Who is Betsega? He is the oldest of three; the son of a father who works as a day laborer and a mother who sells coffee, injera and homegrown vegetables at the night market; a boy who loves soccer; a young entrepreneur who used one month’s of Roots Ethiopia support (275 birr) to purchase four chickens that he tends in a coop he engineered himself. His devoted efforts mean the coop is now home to two baby chicks as well!
When we asked Betsega “If we met you on the street for the ﬁrst time, what would you want us to know about you?,” this child who dreams of being a pilot one day deftly turned the question around on us: “I’d like to know about your plane ride to my country!”
Without the Roots Ethiopia sponsorship, Betsega would soon be forced into day labor himself. Instead, he can spend his childhood dreaming and studying and working with his chickens. Here, completely in his own words, is a day in the life of Betsega.
I wake up in the morning
I wash my face, eat breakfast, prepare my backpack
I walk to school down the road
Period 1 is environmental science; period 2 is sports; then math, English, Amharic, and spoken English classes
I come home for lunch at 12:30 and check on my chickens
I return to school at 2 for one more English class, math, and more science
I come home at the end of the school day at 3:30
I wash my uniform
I do my homework
I help my Mom while she works to get ready to leave for the market with her injera. I make coffee and anything else she needs me to do. I am good at making coffee!

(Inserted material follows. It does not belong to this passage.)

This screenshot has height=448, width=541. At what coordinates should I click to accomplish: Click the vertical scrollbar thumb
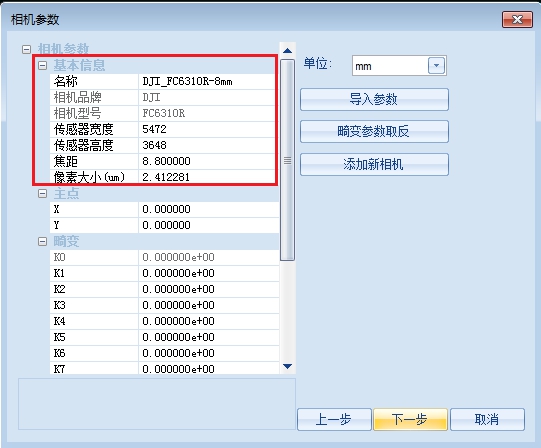click(287, 160)
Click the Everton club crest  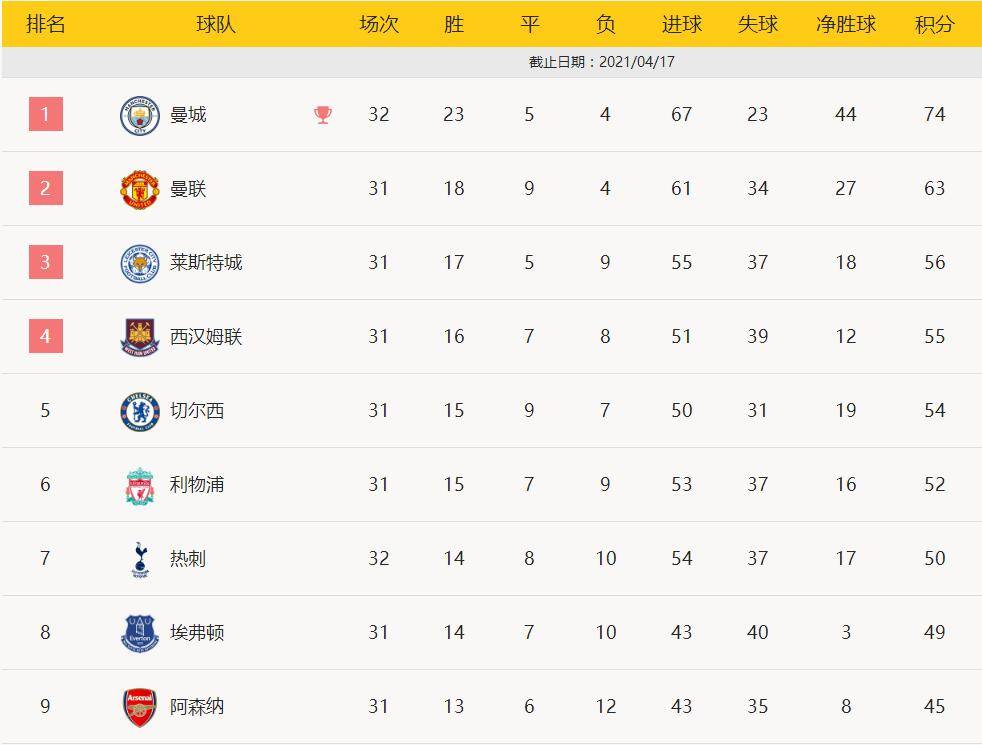point(140,633)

At 6 I start reading and I study until 8 when my Mom returns.
I help make dinner and roast the coffee. For dinner we might eat potatoes (dinich), kocho (local food), vegetables (gomen), and corn bread.
Then we all wash our legs and go to bed. Sometimes I am too tired to wash my legs and I fall asleep, so I’ll wake up and feel my Mom washing my legs for me.
This is the type of productive and safe day we wish for every child.
Betsega’s chicken coop
An annual commitment of $300 will go far in the year ahead, not just in miles to rural schools where Betsega and other school sponsorship students live, but far into their everyday lives.
Are you ready to educate children in Ethiopia? If so, please SHARE this with others who might want to learn about the benefits of an Ethiopian education!
UPDATE: This blog post was written in 2017 and today Bestega is still working hard to help his family while excelling at school. He’s 13 and in 7th grade. His bright light continues to shine!